In among the silliness and slapstick, though – the terrible tricks and obvious stooges – creative collaborators Penn and Teller, along with magic consultant Ben Hart, have slipped in some actual stunts. And, when they go right, they are really quite cool.
Penn, Teller and Hart “have trained the cast so that they can really perform the sometimes spectacular tricks even when their characters supposedly can’t,” explains Maxwell. “Within the four-square premise the level of invention and precision in this slapstick is often staggering.”
“Many of the illusions remain deeply impressive even when exposed,” agrees Curtis. Of particular note are tricks involving a water tank – “truly amazing”, according to Jacobs – and a gory twist on the sawing-someone-in-half routine that “works brilliantly” according to Veronica Lee (TheArtsDesk ★★★).
A couple of genuine magicians even make an appearance – David Copperfield and Derren Brown pop-up via video – but their inclusion in the illusions gets a mixed reception. They are “jarring” for Wood and “lame” for Gore-Langton, but for Brian Logan (Guardian ★★★) they are “very amusing.”
There’s significantly less satisfaction with Nancy Zamit and Bryony Corrigan’s roles – those of scantily-clad sidekicks Bär and Spitzmaus. “While the show takes some gentle swipes at the fact that women in magic are so often relegated to playing mute, smiling sidekicks in sparkly tights, the show does not really tackle or challenge this in any satisfying way,” complains Tripney.
Mischief Theatre’s shows have always revolved around the same core cast members – writers Sayer, Lewis and Shields, plus an assemblage of prat-falling, pant-dropping actors. Here, all three star again, alongside Zamit, Corrigan, Roxy Faridany and Dave Hearn. And most critics applaud their enthusiasm.
The show is “kept buoyant” by their “unabashed physicality” and their “total investment in the chaos created”, writes Shenton, while Logan lauds their “fine” comic and slapstick skills and Dominic Cavendish (Telegraph ★★★★) commends “everyone, on-stage and (manifestly) off” who work “their socks off to keep things continually derailing on time.”
Shields and Lewis are particularly praised.

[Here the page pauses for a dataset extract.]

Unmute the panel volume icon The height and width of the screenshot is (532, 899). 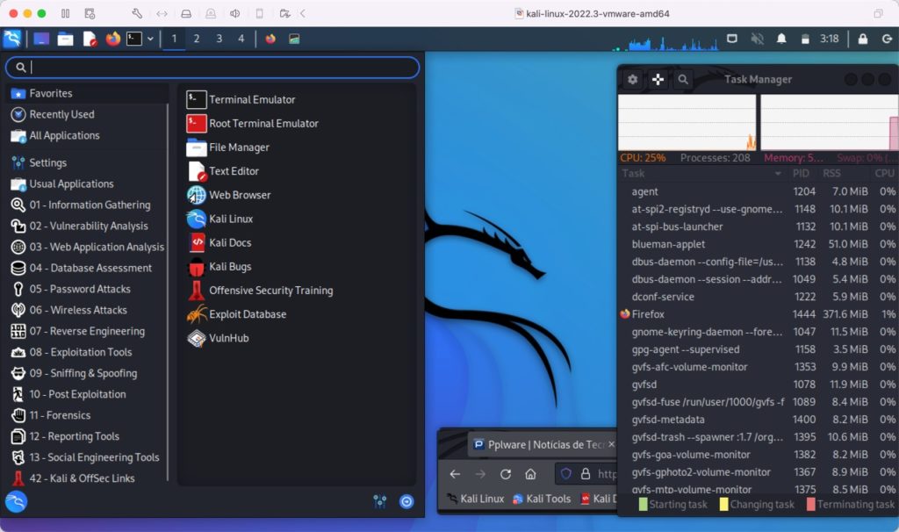click(755, 39)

Shields’ Sophisticato – the host of the evening – is “like Paul Daniels crossed with John Cleese” according to Patrick Marmion (Daily Mail ★★★★), while Wood lauds Lewis’ “luminous presence as the wise-cracking Mind Mangler, relying on some whip-sharp improvisation to bring the house down when not stumbling through a ramshackle mind-reading routine.”

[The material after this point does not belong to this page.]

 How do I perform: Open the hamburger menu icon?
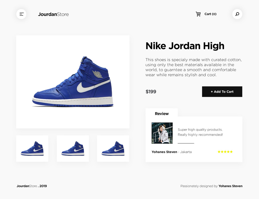[x=21, y=14]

Most admired, though, is Hearn. He plays Criss Angel copycat Blade, a deadly serious daredevil who can’t stop cutting himself. He’s “like a deranged Tom Cruise, only taller” according to Marmion, while for Cavendish he’s “a swaggering hymn to machismo subject to multiple inventive impalements”, and “the most enjoyably ouch-inducing of the bunch.”
It’s probably exactly the show that you are expecting, if you are familiar with Mischief Theatre’s ever-expanding canon of Goes Wrong productions – a string of painful prestidigitators and atrocious acts, with a sprinkling of actual illusion thrown in as well. For some critics, that is easily enough for an entertaining night out, but for others the formula is beginning to feel a bit too familiar.
A few four-star reviews and one five-star write-up in The Sun are not quite enough to hide the horde of three-star ratings underneath. A far better effort than the groan-inducing Groan Ups, but far from wizard nonetheless.